Тим и Таня послушно отступили в сторону, давая пройти паре из одного шемина и одного мингреля. Мингрель, чья голова поворачивалась более чем на сто двадцать градусов, долго провожал их взглядом. Под мышками оба они держали толстенькие пластиковые блинчики со слабовыраженными полосками. Тим сразу догадался, зачем они нужны: это что-то среднее между санками и ледянками.
Тут же он понял, что на головах у обоих не просто особо модные шапки, а самые настоящие шлемы, навроде велосипедных.
«Ага, — подумал Тим, — наверное, их-то и предлагает взять на прокат вывеска.

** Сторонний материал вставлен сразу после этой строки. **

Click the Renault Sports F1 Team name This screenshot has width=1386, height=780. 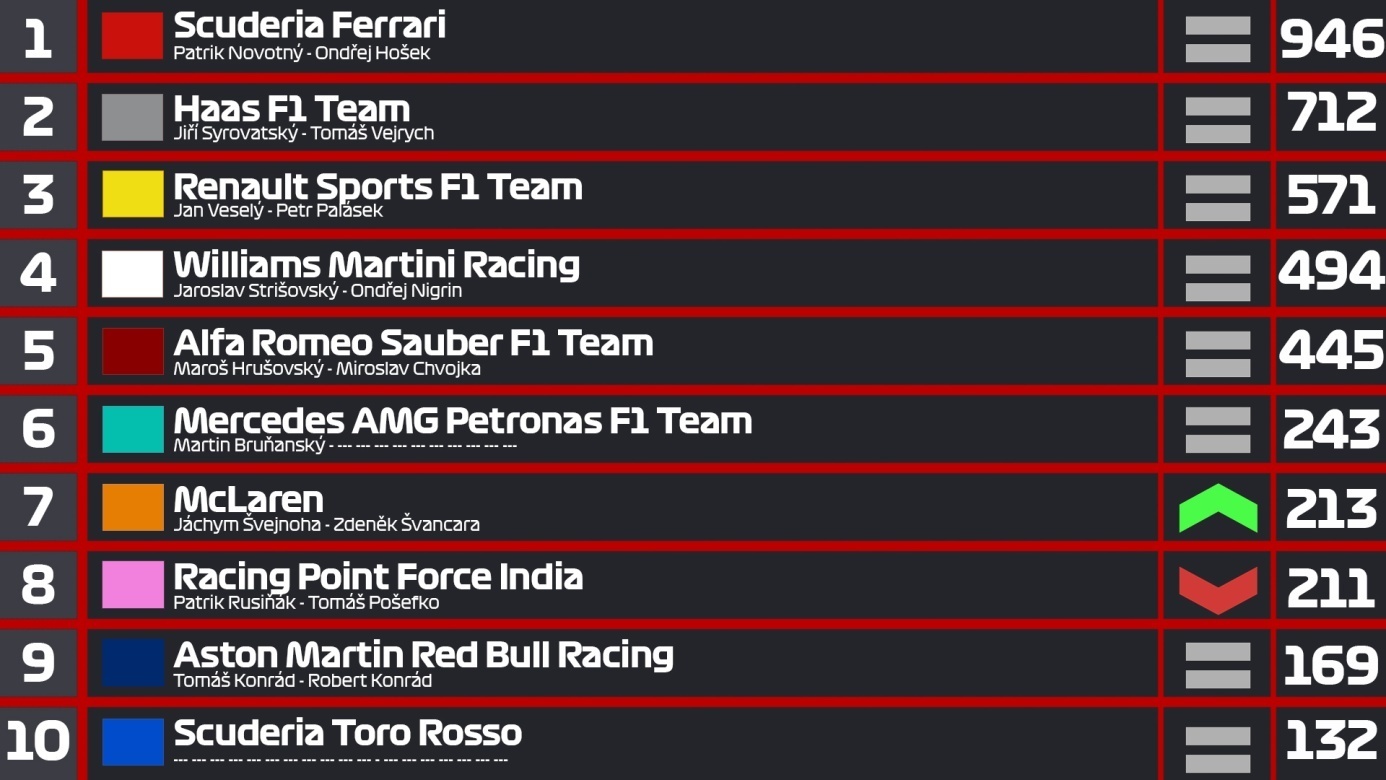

Ну они и впрямь как дети! Не хватало еще, чтобы впереди оказалась горочка с дедом морозом!»
И впереди оказалась горочка. Точнее, обрыв.

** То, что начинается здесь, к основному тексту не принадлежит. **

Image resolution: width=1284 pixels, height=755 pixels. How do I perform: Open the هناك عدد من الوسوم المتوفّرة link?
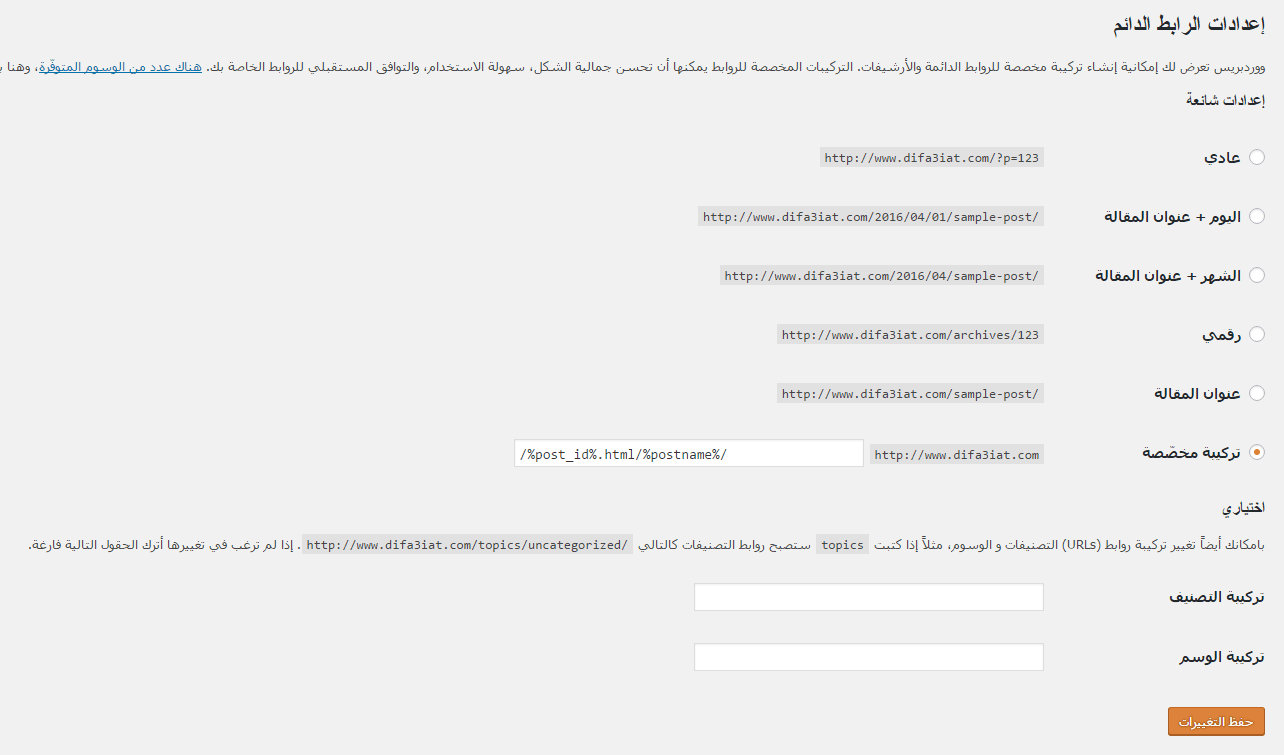click(x=120, y=67)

Они с Таней вышли к нему внезапно: только что под ногами скрипел снег, и снег же громоздился впереди мягкими застывшими волнами, словно сливочное мороженое. Джек попытался на эти воланы взгромоздиться, но не вышло — на самом деле их прикрывала твердая корка. У станции снег был куда мягче. Наверное, там его иногда убирали.
И вот вдруг белая полоса впереди оказалась не краем очередного снежного бархана, а концом твердой земли. Невероятный, огромный склон круто уходил из-под ног вниз.
Тим всегда считал, что нервы у него крепкие и высоты самой по себе он не боялся, но тут ему даже стало немного не по себе. Он даже сделал шаг назад, потом устыдился и шагнул обратно.
Они стояли словно на краю огромной чаши. По другую сторону круглой долины вздымались те же величественные пики гор, чью лиловатую плоть затянула густая сеть снеговых сосудов. Но с той стороны, где стояли они, стенка «чаши» представляла собой сплошную поверхность неровного, бугристого, плотно-зеленого льда в таких же белых пятнах снега, сверкающего нестерпимо.
Сперва Тиму показалось, что лед убегает прямо у него из-под ног, но потом он понял, что они стоят все-таки немного в стороне, чтобы лучше было видно саму горку. Оказывается, они пропустили поворот тропинки, что шел вдоль края обрыва. Там, где ледяная полоса перехлестывалась через край скалы, возвышалось что-то вроде навеса. Обогнавшая их парочка как раз сидела под этим навесом, прилаживала к телу ледянки ремнями.
— Бог ты мой… — пробормотал Тим. — Они собираются… вниз?
— Да, — кивнула Таня.
— Ну, мы бы с ребятами, пожалуй, рискнули бы, — задумчиво заметил Тим. — Особенно если бы со скуки совсем спятили. Но стой тут рядом гарнизон, командир как пить дать распорядился бы поставить заграждение. А не ледяночки выдавать.
— Ты говоришь об армейском командире?
Тим кивнул.
— Вот в том и дело, что вам, в армии, нет нужды в искусственной опасности. У вас опасность вполне реальна. Вы воюете постоянно. А мы… У нас считается нормальным и даже почетным время от времени выкидывать такие штуки. Это Тар-Лашк, водопад ужаса. Летом в наших краях обычно ездят на скалу Аругири у берегов Твифта… впрочем, тебе это неинтересно, наверное, — Таня улыбнулась.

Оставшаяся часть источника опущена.